Local self-governance: The rhetoric of an “aam sabha” presumes a homogenous society with no internal conflict. However social hierarchy is imposed in villages by caste and by class in urban areas, which will impede (meaningful) participation. The consent of the gram sabha is invoked in issues such as displacement, where there is likely to be general consensus – however villages themselves can become the locus of marginalization when it comes to access to limited public goods. In urban areas, there is often conflict of interest between immigrants/unorganized sector and the middle-class. In addition the often uncertain legal status of the migrant class can stifle participation. Therefore mere devolution of powers and resources by itself may not lead to participation or egalitarian outcomes – and further thought is needed on the nature of supportive structures and social conditions needed for functional self-governance.
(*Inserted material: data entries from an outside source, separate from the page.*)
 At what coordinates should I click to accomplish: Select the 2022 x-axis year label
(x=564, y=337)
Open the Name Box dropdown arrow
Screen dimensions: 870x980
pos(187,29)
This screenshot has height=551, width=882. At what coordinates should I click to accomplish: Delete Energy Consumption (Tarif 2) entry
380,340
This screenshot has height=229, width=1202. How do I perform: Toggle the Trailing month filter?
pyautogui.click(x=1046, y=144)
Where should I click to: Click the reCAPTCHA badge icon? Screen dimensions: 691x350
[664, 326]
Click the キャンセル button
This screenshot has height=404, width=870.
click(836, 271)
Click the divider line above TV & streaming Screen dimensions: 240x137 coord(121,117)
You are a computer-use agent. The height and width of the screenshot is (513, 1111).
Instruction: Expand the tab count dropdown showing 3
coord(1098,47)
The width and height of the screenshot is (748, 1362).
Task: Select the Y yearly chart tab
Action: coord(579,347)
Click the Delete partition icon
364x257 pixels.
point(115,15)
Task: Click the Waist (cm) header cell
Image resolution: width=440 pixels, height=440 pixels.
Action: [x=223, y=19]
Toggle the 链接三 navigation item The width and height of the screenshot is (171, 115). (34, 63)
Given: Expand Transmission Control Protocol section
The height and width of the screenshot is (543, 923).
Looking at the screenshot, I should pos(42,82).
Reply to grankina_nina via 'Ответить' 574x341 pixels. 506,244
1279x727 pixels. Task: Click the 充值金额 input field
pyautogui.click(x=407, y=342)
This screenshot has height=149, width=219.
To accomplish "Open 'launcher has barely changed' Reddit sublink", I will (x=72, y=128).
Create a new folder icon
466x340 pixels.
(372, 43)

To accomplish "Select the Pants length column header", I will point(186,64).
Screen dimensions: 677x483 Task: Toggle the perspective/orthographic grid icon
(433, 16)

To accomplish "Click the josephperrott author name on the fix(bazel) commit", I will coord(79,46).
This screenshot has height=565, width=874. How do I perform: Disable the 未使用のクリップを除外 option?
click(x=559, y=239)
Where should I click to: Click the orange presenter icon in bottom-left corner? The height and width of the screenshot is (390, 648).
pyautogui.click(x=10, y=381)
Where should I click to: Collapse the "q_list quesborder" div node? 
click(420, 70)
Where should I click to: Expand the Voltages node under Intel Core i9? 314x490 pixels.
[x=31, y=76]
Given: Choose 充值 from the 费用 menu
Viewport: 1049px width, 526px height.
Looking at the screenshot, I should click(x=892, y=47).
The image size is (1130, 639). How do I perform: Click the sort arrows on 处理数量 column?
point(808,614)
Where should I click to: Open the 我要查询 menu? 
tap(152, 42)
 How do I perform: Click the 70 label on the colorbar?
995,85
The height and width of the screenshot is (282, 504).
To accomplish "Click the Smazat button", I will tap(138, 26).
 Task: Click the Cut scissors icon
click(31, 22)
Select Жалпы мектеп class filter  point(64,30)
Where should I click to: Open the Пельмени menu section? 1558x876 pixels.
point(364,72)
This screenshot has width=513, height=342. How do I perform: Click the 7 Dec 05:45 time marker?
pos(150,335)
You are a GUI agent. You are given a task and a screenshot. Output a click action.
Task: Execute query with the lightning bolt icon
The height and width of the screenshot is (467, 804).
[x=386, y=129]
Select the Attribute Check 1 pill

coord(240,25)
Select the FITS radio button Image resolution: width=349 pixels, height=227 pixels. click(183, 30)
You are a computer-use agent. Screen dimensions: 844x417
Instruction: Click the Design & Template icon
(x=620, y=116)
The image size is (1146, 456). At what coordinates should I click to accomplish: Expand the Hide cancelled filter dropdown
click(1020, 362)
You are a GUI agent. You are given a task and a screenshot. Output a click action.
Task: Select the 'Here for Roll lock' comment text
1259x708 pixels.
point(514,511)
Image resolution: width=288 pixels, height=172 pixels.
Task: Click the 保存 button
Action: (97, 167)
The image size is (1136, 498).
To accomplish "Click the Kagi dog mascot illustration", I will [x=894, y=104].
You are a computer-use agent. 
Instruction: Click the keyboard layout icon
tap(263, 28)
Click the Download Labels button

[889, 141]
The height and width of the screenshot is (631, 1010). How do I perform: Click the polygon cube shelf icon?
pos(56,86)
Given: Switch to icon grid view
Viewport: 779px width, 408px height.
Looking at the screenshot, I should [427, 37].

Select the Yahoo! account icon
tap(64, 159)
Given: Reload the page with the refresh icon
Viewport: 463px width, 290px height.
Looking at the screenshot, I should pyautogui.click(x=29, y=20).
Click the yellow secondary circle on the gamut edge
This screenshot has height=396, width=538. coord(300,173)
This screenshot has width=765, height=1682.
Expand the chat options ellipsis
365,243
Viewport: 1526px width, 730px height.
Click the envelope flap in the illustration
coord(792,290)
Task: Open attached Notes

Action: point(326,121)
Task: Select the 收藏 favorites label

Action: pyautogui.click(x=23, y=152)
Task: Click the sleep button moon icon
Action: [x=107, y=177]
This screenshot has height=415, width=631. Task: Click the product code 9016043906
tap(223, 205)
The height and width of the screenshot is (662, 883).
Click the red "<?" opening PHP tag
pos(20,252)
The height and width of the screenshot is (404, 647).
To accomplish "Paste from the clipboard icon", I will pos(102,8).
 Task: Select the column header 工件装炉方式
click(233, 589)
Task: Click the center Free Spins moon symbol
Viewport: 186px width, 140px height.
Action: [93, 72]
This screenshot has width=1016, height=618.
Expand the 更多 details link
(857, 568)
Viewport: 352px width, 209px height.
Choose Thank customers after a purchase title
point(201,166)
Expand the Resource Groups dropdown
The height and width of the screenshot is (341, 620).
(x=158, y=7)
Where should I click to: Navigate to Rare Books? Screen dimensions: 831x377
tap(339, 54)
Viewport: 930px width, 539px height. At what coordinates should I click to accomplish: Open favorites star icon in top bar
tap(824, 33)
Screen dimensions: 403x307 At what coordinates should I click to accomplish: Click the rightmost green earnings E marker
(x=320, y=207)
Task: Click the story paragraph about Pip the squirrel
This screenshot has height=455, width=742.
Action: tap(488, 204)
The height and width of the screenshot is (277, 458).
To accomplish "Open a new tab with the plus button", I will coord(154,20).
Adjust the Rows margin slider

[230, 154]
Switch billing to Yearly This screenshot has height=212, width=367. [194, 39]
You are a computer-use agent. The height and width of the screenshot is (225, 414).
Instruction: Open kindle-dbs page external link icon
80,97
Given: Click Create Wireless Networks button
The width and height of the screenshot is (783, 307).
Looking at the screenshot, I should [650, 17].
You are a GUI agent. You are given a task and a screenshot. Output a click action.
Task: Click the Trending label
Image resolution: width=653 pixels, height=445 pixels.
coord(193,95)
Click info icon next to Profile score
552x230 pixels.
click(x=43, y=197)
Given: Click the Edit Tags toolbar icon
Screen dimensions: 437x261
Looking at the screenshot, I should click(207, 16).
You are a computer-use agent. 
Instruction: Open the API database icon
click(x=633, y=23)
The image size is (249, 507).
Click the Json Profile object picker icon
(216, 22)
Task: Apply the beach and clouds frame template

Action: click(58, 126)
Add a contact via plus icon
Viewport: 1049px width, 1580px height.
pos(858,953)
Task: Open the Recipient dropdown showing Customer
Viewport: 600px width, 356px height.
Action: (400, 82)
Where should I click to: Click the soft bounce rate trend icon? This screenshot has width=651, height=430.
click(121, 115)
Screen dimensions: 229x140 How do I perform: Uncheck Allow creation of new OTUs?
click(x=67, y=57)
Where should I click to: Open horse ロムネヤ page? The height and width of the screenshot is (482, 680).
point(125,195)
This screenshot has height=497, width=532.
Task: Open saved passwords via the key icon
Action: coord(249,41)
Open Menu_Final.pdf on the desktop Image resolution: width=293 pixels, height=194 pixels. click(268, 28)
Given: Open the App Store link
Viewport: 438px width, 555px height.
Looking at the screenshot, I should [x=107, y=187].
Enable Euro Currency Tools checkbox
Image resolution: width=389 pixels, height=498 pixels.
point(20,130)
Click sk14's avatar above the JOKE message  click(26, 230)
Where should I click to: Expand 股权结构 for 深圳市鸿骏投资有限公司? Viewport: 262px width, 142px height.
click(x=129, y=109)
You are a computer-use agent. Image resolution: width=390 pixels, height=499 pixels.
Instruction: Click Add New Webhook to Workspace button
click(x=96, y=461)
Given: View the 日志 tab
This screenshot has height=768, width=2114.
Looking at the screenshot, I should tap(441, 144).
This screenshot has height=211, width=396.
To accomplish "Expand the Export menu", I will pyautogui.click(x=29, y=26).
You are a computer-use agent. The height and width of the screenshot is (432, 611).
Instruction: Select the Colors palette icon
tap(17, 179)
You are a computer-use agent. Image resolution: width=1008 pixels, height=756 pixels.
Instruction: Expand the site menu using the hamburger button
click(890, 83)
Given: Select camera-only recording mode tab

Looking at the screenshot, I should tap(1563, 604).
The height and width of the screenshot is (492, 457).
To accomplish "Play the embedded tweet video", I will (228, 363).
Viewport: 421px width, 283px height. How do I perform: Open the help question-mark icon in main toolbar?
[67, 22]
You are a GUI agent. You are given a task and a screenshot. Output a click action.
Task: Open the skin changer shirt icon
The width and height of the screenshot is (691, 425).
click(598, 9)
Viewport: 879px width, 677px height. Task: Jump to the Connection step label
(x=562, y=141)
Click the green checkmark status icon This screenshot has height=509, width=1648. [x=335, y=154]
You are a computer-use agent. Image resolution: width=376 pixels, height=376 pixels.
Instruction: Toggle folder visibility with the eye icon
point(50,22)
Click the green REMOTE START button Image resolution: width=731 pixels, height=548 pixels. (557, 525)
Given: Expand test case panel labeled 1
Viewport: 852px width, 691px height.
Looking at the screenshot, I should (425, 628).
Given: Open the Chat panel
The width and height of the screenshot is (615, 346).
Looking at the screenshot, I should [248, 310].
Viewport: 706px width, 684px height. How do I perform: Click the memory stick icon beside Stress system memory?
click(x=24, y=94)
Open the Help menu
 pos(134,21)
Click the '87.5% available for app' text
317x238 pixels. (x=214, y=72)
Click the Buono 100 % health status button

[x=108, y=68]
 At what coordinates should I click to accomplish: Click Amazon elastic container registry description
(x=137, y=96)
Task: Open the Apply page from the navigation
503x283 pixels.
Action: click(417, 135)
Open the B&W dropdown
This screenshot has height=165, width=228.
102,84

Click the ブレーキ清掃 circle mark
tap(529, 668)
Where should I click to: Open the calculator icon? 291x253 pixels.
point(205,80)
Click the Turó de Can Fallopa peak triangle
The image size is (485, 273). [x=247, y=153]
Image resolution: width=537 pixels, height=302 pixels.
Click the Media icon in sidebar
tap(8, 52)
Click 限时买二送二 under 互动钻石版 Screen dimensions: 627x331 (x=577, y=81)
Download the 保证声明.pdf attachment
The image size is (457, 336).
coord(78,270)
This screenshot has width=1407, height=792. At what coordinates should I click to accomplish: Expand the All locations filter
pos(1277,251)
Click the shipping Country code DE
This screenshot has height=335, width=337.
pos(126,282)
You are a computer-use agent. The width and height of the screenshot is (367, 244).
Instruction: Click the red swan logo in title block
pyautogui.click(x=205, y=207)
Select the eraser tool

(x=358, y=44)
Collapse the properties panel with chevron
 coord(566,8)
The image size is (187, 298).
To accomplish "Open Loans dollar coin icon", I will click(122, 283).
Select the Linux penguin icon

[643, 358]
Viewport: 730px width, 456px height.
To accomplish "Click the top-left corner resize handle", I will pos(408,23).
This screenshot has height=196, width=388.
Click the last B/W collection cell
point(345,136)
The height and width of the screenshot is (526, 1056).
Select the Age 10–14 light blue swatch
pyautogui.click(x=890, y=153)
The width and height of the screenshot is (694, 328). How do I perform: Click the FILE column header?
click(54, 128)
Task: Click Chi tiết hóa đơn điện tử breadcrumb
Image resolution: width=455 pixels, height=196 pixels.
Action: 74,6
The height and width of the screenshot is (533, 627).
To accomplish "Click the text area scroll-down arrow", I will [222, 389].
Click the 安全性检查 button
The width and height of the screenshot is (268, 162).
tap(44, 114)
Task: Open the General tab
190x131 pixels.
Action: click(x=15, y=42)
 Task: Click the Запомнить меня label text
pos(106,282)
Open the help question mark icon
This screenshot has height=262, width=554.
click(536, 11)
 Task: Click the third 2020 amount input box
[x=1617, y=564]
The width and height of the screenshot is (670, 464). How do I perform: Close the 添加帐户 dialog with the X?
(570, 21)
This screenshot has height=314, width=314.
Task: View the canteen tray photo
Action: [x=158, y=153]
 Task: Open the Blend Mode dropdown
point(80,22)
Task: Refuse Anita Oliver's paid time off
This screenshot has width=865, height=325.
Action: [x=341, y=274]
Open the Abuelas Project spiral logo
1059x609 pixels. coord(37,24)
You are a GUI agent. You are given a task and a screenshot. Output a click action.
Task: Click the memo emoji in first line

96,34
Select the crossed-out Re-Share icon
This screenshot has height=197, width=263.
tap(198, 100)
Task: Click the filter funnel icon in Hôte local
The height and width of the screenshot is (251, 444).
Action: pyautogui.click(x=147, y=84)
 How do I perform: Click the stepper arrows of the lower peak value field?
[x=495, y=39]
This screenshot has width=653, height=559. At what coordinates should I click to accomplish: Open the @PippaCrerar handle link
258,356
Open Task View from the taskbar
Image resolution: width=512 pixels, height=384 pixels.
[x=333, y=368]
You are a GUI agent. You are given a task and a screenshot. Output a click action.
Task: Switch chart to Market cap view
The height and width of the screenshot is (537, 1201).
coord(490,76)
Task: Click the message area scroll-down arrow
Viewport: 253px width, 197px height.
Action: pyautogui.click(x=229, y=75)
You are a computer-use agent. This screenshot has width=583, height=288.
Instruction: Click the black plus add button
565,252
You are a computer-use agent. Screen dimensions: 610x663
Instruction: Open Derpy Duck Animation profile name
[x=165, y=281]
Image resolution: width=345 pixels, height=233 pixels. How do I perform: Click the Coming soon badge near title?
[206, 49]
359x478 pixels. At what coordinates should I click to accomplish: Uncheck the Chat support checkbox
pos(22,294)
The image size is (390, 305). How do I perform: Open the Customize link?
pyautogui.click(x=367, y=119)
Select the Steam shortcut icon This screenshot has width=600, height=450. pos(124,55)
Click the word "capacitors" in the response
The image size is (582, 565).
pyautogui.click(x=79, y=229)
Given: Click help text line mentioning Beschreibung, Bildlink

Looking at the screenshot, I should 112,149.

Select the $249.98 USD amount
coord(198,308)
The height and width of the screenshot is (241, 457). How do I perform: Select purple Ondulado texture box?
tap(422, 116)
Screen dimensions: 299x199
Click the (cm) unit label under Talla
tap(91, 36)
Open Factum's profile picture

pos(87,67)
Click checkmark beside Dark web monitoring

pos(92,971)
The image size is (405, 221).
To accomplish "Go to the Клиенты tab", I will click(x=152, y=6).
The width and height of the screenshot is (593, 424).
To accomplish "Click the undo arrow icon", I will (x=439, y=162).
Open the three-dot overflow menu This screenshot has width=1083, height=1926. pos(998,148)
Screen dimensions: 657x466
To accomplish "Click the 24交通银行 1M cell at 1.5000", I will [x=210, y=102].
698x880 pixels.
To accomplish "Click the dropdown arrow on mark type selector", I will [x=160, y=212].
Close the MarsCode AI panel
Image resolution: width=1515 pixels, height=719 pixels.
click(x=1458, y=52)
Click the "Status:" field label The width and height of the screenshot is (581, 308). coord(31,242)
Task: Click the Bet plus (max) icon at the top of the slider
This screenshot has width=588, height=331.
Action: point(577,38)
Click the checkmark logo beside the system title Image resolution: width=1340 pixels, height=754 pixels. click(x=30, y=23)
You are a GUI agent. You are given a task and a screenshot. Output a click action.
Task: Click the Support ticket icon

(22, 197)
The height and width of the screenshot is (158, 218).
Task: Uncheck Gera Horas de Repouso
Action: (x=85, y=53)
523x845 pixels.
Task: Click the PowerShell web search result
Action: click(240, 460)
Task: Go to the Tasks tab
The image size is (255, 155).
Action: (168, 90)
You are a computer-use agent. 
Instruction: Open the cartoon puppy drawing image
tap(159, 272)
The purpose of a political party is to articulate a distinct vision for the future of the country, and then mobilize the electorate around that vision. For a vision to be credible, one must also define a plausible roadmap for its attainment. However IAC’s current pronouncements are a mish-mash of non-cohesive ideas and a preoccupation with procedural points. Decentralization as defined in their vision document is drawn in part from a worldview which seems to rest on an adversarial binary division between the state and the people, disregarding cross alliances and intra-group conflicts. This mode of decentralization does not necessarily increase democracy but appears to be motivated by a desire to curb the state. In any case, decentralization must be contextualized within an ideology if it’s not just to remain an operational goal. IAC has shown courage in entering electoral politics, in a landscape riven by primordial divisions, hijacked by money and muscle. Their entry has been disruptive in a system marked by complicit silence, and thus there is a great deal of energy and anticipation around their activities. However to harness this energy to capture not just an anti-incumbent sentiment but create a true political alternative will require real vision.
[1] Candidates for elections will be chosen not by the party leadership, but by the party workers at the local level, in an open convention, with participation of local people. The candidate thus will be chosen by the people.